NOTE 3 — CONCENTRATIONS:

Sales to Major Customers

     Our production is sold on month-to-month contracts at prevailing prices. We have attempted to diversify our sales and obtain credit protections such as letters of credit, parental guarantees and prepayments from certain of our purchasers. The following table identifies customers from whom we derived 10% or more of our total oil and gas revenue during the following years ended:

                         
    December 31,
    2003
  2002
  2001
Cinergy Marketing and Trading
    12 %            
Conoco, Inc.
    (a )     10 %     (a )
Duke Energy Trading and Marketing LLC
    13 %     24 %     (a )
El Paso Merchant Energy, LP
    (a )     (a )     26 %
Enron North America Corp.
                19 %
Equiva Trading Company
    10 %     (a )     (a )
Reliant Services, Inc.
          11 %     (a )

(a)   Less than 10 percent

     We believe that the loss of any of these purchasers would not result in a material adverse effect on our ability to market future oil and gas production.
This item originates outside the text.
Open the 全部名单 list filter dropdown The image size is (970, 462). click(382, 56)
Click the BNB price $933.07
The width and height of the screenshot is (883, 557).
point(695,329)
     During the fourth quarter of 2001, we recorded a $2,343 bad debt expense to reserve 100% of production accounts receivable from Enron North America Corp.

Production and Reserve Volumes

     Approximately 91% of our estimated proved reserves at December 31, 2003 and 94% of our production during 2003 were associated with our Gulf Coast Basin properties.

Cash Deposits

     Substantially all of our cash balances are in excess of federally insured limits.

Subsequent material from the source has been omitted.